Our analysis shows that failing to close the skills gap could cost China up to 1.7 percentage points from its average annual growth rate in the next 10 years. Mexico and South Africa could lose 1.8 percentage points. Economies with a stronger skills base could still lose big: as much as US$975 billion in the United States and US$264 billion in Germany.
If G20 countries are unable to adapt the supply of skills to meet the needs of the new technological era, they risk forgoing up to US$11.5 trillion in GDP growth over the next 10 years.
Our ground-breaking analysis reveals the relative shift in demand for different kinds of work, based on whether intelligent technologies automate tasks or augment them. We estimate that, overall, 51% of time worked could be augmented. 38% is automatable.
We have constructed 10 role clusters that make up the world of work. Each role cluster groups occupations that are impacted by intelligent technologies in similar ways. Tasks in the Science & Engineering and the Empathy & Support clusters are most likely to be augmented, as intelligent technology enhances people’s capabilities and the value of the work they do. Physical Manual Labor will be most exposed to automation in the coming decade.
For most roles, augmentation holds great promise. Business and government decisions will determine by how much and by when.
In the US, Empathy and Support workers, such as nurses and psychiatrists, represent the largest single share of employment in the entire economy. Our research highlights that these roles are highly augmentable. Sixty-four percent of their work time could be potentially augmented, and 14 percent might be augmented within the next ten years. As this happens, we can expect an increase in demand for these roles, as much as 1.4 million workers. With the right skilling investments, the prize is there for the taking.

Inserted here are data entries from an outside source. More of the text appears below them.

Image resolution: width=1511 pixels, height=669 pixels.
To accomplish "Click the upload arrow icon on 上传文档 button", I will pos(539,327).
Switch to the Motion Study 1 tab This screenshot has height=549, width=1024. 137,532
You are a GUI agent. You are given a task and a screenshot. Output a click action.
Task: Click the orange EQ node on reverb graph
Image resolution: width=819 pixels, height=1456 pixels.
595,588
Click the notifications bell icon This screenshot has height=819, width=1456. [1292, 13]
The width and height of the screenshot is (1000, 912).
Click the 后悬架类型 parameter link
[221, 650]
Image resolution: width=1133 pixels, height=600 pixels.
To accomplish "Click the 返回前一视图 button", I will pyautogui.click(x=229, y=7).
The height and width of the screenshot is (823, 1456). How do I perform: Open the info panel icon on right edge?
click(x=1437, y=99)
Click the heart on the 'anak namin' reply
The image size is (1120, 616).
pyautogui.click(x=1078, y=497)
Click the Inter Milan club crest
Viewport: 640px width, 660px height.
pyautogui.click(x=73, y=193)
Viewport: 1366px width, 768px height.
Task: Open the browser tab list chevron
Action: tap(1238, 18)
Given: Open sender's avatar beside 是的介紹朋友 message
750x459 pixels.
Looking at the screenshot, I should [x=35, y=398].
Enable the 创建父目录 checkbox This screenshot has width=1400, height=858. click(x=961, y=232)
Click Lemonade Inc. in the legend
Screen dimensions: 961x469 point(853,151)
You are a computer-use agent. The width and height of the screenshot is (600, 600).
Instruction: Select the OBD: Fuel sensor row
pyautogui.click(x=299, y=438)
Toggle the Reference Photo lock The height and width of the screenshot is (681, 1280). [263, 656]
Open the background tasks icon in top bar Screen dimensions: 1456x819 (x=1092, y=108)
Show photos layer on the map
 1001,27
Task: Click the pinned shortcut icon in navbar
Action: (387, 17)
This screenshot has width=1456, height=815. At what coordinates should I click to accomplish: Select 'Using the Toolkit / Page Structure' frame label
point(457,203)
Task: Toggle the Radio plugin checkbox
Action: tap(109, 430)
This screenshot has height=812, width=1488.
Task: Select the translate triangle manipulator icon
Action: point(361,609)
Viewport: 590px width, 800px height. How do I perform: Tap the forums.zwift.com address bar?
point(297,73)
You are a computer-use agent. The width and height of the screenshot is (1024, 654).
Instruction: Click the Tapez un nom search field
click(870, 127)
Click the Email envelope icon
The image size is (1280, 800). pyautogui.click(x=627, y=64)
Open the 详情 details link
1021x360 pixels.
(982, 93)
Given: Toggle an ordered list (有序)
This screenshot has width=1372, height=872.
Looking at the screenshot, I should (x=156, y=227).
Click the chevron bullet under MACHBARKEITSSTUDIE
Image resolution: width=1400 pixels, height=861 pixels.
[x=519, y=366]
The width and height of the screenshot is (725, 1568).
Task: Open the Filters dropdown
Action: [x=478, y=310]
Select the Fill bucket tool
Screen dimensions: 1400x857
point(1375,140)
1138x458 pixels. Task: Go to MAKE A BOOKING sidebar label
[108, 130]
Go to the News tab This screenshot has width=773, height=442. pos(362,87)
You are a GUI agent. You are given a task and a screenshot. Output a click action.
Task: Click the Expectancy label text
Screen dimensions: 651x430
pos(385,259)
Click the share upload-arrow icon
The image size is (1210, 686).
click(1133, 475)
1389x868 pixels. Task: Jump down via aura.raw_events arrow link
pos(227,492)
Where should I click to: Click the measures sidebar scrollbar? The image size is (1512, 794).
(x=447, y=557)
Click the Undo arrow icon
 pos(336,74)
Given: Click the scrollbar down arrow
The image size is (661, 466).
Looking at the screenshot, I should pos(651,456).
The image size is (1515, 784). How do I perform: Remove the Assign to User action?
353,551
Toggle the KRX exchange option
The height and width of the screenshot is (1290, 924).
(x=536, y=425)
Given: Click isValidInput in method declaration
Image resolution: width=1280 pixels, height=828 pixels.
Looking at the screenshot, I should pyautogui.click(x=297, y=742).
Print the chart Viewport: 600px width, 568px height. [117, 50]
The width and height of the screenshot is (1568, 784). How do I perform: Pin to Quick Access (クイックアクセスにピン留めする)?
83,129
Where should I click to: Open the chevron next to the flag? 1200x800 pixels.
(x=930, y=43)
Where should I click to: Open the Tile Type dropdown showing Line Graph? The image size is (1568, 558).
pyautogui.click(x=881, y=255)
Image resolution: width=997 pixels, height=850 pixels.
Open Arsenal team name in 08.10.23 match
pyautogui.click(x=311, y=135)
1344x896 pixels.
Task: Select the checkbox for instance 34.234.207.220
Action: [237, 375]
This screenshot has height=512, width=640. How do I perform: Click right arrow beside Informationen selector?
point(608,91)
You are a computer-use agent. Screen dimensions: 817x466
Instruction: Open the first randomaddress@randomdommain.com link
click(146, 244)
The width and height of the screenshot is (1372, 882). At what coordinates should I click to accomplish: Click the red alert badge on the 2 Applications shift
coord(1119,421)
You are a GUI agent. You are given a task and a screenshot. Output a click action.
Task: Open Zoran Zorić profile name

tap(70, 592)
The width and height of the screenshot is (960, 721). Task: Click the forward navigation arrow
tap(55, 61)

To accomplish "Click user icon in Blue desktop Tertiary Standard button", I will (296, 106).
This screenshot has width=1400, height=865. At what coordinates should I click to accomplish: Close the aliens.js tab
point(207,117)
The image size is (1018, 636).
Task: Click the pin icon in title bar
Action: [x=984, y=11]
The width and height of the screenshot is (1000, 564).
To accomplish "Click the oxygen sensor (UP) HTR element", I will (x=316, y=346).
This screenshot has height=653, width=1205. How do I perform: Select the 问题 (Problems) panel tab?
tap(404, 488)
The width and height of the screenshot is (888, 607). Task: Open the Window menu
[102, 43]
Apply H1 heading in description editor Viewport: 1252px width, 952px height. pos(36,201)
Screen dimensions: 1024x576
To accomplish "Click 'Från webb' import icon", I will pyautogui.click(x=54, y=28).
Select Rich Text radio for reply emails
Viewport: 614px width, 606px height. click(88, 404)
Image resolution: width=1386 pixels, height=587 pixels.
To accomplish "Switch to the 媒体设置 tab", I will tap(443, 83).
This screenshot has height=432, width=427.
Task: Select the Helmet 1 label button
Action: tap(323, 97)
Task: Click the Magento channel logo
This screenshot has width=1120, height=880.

To many, the response to the skills crisis is simple: train more engineers; raise the number of arts graduates. But creating larger cohorts with certain skills is not the answer. Two things stand out in our analysis:
Speed up Experiential Learning:
From design thinking in the board room to simulation training tools for technical roles; from on-the-job training initiatives to apprenticeships. Apply new technologies like virtual reality and AI to make learning more immersive, engaging and personalized.
Shift focus from Institutions to Individuals:
Incentivize each individual to develop a broader blend of skills, rather than only targeting the output of institutions in terms of graduates or certifications.
Empower Vulnerable Learners:
Support older workers, those in lower skill roles or in smaller businesses, who can be more vulnerable to work dislocation and have less access to training. Offer more guidance to follow appropriate training and career pathways. Provide modular learning to suit their life commitments. Provide new funding models, such as grants, to encourage personal lifelong learning plans.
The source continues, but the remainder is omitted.